* START *

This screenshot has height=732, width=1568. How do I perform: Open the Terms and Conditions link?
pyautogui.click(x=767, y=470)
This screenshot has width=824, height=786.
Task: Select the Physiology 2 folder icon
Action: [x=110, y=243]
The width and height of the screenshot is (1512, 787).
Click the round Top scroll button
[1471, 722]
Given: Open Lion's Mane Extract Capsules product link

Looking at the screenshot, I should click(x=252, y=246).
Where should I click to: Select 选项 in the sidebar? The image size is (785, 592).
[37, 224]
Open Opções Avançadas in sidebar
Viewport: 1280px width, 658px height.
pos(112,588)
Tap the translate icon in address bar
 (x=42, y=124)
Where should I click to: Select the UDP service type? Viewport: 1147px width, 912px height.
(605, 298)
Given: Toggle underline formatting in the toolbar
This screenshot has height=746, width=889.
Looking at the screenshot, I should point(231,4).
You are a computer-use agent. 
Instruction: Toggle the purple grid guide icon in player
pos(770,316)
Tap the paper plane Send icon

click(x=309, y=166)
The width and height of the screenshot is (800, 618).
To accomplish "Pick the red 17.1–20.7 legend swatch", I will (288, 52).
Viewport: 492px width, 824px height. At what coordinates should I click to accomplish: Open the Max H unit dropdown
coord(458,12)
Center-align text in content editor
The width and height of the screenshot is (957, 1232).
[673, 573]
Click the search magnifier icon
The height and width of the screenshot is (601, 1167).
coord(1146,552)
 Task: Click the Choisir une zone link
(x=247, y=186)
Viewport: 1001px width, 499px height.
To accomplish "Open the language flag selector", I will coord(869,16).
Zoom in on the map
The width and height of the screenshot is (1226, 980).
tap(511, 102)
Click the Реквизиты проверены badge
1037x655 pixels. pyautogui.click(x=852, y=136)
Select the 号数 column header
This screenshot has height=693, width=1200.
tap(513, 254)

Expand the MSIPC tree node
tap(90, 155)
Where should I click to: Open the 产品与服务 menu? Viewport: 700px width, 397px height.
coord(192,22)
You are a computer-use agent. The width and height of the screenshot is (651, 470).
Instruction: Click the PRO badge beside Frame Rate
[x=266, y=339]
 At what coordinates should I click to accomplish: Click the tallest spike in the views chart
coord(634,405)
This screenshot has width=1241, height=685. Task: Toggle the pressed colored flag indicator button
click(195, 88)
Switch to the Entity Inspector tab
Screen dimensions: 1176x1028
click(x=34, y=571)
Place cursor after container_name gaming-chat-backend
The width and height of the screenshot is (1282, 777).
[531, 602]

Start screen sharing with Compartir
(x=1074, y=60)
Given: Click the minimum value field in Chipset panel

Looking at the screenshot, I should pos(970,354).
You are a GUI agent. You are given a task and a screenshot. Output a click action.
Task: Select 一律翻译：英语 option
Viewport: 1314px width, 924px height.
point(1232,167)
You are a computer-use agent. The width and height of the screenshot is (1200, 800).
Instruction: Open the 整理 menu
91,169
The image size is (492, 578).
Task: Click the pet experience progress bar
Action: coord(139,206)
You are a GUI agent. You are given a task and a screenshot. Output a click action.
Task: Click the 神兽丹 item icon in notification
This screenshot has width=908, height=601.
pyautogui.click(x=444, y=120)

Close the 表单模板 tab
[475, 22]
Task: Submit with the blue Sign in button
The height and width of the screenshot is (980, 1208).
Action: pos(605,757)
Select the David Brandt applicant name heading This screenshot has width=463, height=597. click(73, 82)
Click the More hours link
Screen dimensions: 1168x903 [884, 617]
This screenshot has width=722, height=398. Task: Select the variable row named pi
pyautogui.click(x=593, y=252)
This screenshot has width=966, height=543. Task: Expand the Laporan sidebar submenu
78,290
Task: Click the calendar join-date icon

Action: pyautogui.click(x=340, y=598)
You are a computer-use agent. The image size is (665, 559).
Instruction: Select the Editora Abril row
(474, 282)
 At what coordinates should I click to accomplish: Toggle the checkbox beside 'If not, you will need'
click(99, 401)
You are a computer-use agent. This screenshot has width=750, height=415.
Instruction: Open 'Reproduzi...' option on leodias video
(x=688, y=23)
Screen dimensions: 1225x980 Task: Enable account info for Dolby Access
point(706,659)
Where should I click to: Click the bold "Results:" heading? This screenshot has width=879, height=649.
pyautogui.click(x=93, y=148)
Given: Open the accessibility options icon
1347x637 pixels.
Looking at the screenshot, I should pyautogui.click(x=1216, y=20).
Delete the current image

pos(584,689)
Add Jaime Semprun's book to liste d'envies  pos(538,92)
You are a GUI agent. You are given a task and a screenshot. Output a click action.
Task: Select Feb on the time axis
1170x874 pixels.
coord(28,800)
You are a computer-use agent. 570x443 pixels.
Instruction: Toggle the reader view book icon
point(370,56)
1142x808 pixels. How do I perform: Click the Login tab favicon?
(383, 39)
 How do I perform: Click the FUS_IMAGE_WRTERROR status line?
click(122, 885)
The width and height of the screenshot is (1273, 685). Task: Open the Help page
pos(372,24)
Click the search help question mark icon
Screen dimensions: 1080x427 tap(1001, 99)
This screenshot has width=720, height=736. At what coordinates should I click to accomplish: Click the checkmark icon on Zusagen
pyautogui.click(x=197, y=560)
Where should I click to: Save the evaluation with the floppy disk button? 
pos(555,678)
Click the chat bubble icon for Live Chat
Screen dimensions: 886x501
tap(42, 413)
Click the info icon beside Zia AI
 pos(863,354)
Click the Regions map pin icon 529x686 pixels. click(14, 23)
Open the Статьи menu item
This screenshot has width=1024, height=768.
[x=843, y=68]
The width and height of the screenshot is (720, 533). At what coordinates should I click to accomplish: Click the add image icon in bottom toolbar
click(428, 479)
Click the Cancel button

* END *

● **Exercise objective**
Pick out each line of the entries above that contains the string "flag" and copy those lines out. Case matters.

● **Task answer**
To accomplish "Open the language flag selector", I will coord(869,16).
This screenshot has width=1241, height=685. Task: Toggle the pressed colored flag indicator button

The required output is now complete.